-- begin --

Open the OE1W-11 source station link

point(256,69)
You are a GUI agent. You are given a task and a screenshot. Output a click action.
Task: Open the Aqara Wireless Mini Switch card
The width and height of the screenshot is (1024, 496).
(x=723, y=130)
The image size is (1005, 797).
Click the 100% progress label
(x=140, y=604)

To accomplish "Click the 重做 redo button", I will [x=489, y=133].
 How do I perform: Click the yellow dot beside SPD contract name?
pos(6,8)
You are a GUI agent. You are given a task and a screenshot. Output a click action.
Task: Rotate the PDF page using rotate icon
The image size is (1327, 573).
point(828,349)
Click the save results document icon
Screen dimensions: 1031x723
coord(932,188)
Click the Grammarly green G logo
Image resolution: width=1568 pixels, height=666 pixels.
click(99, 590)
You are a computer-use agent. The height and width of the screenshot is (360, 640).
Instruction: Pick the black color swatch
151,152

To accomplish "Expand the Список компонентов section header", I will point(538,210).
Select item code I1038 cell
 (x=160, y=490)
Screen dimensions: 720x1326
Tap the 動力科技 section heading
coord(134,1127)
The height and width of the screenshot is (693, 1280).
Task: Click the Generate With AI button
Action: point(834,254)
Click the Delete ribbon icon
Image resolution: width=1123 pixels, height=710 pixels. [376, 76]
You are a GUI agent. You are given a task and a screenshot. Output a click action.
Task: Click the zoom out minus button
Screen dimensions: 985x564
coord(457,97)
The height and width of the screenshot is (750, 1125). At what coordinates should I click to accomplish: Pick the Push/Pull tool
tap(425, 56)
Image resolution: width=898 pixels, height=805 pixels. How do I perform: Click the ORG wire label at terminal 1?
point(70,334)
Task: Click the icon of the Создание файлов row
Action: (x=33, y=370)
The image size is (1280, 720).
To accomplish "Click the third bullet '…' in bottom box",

-- end --

▶ [What you should do]:
Copy every one of the lines above word for word, in the same order.

▶ [Output of the exercise]:
Open the OE1W-11 source station link

point(256,69)
You are a GUI agent. You are given a task and a screenshot. Output a click action.
Task: Open the Aqara Wireless Mini Switch card
The width and height of the screenshot is (1024, 496).
(x=723, y=130)
The image size is (1005, 797).
Click the 100% progress label
(x=140, y=604)

To accomplish "Click the 重做 redo button", I will [x=489, y=133].
 How do I perform: Click the yellow dot beside SPD contract name?
pos(6,8)
You are a GUI agent. You are given a task and a screenshot. Output a click action.
Task: Rotate the PDF page using rotate icon
The image size is (1327, 573).
point(828,349)
Click the save results document icon
Screen dimensions: 1031x723
coord(932,188)
Click the Grammarly green G logo
Image resolution: width=1568 pixels, height=666 pixels.
click(99, 590)
You are a computer-use agent. The height and width of the screenshot is (360, 640).
Instruction: Pick the black color swatch
151,152

To accomplish "Expand the Список компонентов section header", I will point(538,210).
Select item code I1038 cell
 (x=160, y=490)
Screen dimensions: 720x1326
Tap the 動力科技 section heading
coord(134,1127)
The height and width of the screenshot is (693, 1280).
Task: Click the Generate With AI button
Action: point(834,254)
Click the Delete ribbon icon
Image resolution: width=1123 pixels, height=710 pixels. [376, 76]
You are a GUI agent. You are given a task and a screenshot. Output a click action.
Task: Click the zoom out minus button
Screen dimensions: 985x564
coord(457,97)
The height and width of the screenshot is (750, 1125). At what coordinates should I click to accomplish: Pick the Push/Pull tool
tap(425, 56)
Image resolution: width=898 pixels, height=805 pixels. How do I perform: Click the ORG wire label at terminal 1?
point(70,334)
Task: Click the icon of the Создание файлов row
Action: (x=33, y=370)
The image size is (1280, 720).
To accomplish "Click the third bullet '…' in bottom box",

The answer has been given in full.